Our second day in Memphis was basically a “museum day.” We began the day at Graceland, the former home of and now shrine to Elvis Presley. We chose the Platinum Tour which includes all the various venues within the complex. All tours begin at the Presley Mansion, Graceland, where Elvis lived for the last 20 years of his life.
The tour allowed us to visit many of the distinctive rooms of the mansion, including the living room.
Some of the rooms, such as the Raquetball Room displayed Elvis’ hundreds of awards and accomplishments.
Another exhibit at Graceland featured the singer’s many automobiles, including the famous pink cadillac.
Also on the grounds is Elvis’ gravesite, located in the Meditation Garden at the rear of the mansion.
After our visit to Graceland we headed to downtown Memphis to visit the National Civil Rights Museum.
Besides chronicling the history of the Civil Rights Movement in America, the museum’s main purpose is to educate the public about the assassination of Martin Luther King, which took place in this location on April 4, 1968. Exhibits highlight the events leading up to the assassination which occurred on the balcony of the nearby Lorraine Motel.

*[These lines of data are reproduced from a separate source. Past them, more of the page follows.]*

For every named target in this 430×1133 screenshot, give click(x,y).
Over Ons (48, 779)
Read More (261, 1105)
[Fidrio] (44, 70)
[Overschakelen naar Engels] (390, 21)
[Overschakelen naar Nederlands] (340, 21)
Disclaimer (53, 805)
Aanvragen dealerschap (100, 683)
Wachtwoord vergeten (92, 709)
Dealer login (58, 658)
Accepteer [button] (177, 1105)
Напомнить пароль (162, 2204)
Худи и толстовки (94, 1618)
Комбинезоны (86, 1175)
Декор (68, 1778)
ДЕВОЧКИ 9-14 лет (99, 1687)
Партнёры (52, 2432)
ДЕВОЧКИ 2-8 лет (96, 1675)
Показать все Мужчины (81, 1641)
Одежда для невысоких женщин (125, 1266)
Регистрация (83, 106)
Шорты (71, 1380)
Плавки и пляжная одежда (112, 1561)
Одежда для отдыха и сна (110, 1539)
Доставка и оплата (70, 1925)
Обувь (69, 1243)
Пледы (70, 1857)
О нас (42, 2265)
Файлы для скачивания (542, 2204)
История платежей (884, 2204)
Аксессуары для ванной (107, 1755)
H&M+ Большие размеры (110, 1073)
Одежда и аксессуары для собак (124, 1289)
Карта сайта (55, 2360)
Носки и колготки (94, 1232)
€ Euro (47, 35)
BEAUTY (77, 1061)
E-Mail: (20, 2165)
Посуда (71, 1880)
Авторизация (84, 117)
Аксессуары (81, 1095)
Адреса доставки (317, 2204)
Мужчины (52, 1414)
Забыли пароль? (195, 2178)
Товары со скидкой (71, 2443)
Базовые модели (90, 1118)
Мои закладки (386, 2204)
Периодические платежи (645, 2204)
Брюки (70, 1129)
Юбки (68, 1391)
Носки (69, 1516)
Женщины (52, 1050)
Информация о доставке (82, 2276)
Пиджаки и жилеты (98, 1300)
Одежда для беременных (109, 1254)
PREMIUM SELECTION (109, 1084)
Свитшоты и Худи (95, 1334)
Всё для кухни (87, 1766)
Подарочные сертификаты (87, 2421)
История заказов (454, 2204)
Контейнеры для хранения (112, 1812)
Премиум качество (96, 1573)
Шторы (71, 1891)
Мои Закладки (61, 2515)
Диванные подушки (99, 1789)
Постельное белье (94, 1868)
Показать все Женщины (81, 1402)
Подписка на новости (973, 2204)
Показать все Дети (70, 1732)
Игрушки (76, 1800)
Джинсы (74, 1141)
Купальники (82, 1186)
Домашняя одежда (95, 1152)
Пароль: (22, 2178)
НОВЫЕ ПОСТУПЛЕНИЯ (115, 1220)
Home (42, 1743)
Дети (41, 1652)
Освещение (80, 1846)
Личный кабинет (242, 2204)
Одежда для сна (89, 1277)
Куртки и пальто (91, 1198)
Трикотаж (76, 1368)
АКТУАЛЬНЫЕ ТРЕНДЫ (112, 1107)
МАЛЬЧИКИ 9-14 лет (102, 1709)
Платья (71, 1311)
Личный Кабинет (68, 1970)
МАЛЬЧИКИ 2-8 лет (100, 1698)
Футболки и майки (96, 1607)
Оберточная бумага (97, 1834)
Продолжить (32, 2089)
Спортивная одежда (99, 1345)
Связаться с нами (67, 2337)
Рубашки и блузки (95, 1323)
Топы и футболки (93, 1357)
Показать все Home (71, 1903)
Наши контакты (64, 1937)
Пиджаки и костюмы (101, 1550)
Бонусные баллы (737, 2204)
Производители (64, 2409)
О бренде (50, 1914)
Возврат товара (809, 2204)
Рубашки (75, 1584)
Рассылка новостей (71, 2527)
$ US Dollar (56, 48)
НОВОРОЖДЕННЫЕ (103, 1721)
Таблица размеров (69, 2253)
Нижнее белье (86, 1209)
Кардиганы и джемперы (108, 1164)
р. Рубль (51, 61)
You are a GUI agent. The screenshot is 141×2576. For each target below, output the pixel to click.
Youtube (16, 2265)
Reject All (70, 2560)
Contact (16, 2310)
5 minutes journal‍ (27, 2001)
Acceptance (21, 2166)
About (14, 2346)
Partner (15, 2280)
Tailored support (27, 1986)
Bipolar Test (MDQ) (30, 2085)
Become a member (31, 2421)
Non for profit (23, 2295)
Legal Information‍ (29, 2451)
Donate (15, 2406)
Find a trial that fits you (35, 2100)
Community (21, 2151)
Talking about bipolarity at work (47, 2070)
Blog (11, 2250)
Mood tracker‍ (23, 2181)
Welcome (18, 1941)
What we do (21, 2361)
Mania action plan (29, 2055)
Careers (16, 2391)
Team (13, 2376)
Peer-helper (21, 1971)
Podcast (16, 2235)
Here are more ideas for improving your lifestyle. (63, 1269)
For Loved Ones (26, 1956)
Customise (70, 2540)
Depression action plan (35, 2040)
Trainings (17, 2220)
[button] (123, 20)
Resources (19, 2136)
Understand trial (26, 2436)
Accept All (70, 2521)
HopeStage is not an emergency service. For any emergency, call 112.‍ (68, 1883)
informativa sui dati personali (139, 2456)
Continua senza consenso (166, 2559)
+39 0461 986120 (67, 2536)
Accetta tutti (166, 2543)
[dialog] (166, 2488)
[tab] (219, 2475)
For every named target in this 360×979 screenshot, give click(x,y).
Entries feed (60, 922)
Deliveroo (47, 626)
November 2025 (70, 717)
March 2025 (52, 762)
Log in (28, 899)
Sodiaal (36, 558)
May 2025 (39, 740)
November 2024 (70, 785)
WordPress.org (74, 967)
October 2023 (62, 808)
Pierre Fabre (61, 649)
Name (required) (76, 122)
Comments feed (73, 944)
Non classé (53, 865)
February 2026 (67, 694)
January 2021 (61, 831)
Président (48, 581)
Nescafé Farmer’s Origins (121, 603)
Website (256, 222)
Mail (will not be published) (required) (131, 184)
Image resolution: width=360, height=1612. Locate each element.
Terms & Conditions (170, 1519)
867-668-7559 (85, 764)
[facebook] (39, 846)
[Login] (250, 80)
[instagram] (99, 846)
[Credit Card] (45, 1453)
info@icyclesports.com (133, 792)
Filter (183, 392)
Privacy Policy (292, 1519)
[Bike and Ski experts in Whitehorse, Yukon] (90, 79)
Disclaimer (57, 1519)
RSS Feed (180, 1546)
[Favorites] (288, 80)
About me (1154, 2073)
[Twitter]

James Earl Ray, who was convicted of the shooting, took the fatal shot while King was smoking on the balcony of the motel’s second floor, a spot that is now marked with a white wreath and a monument.
After our visit to the museum we took one last ride through downtown Memphis to see a couple of places that we had missed yesterday. For instance, we drove through Memphis’ Victorian Village, a section of vintage homes from this distinctive era. We stopped at the Mallory-Neely House for a picture.